Join Tracy as she guides you through nine workout DVD’s, one for each month of pregnancy. The 35 to 55-minute workouts, filmed in real time during Tracy’s second pregnancy, center around muscular structure work that’s rigorous enough to raise your heart rate without creating any risk for your baby. Please consult with your doctor before beginning any new workout program while pregnant.
This is your first month of pregnancy. You’re likely to often feel tired. Together we’ll take it slow, listening to our bodies and finding our center.
You’re starting to really feel your pregnancy now, and nausea may be an issue. We’ll work on range of motion, stretching and keeping our muscles strong and in proper alignment.
We’ll tone and stretch with a range of arm and leg exercises. Plus we’ll continue to strengthen our abs while this is still a possibility.
Hurray! You’re now entering your second trimester. Hopefully your nausea is gone. We’ll focus on lifting your butt and keeping you looking healthy.

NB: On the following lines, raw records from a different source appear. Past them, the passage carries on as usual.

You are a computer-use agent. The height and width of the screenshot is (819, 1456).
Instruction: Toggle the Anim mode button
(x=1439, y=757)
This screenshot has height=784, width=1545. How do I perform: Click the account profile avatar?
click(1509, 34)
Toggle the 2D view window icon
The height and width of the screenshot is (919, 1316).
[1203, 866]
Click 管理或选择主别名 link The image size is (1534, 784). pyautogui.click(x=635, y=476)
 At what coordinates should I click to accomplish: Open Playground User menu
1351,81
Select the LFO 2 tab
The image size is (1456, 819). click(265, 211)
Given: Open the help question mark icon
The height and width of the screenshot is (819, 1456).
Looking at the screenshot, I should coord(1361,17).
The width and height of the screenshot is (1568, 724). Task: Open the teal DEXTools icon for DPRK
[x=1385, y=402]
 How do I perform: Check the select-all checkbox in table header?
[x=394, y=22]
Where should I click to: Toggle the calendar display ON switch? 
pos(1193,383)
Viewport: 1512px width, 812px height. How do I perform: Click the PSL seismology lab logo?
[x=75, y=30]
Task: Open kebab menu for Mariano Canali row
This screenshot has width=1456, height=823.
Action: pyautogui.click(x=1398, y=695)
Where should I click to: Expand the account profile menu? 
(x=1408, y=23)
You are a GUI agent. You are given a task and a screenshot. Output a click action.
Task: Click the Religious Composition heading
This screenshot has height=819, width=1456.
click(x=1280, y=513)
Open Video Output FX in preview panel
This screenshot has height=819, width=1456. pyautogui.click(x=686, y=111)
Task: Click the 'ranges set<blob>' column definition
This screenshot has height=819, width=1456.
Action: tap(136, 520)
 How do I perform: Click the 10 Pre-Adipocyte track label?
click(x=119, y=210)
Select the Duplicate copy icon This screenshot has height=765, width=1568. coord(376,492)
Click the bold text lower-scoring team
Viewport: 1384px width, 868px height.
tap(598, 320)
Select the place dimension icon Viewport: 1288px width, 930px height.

It’s month five, and your energy is back. We’ll continue to focus on lifting your butt, while we keep you moving and feeling strong—without overdoing it!
You’re recognizably pregnant now. We’ll continue to keep you connected to your muscles, allowing your body to do what it needs for the pregnancy.
You’re entering your third trimester. Your baby has grown a lot. Now we’ll concentrate on preparing our bodies for the birth. We’ll focus on circulation and staying strong and flexible.
The baby is really growing. We’ll continue to move in order to keep our energy up and stay connected to our bodies, which are starting to feel a little foreign.
We’re preparing for birth. The goal is to open up your hips. We’ll reduce the complexity of our movements but continue to work on circulation as we wait for our blessings to arrive.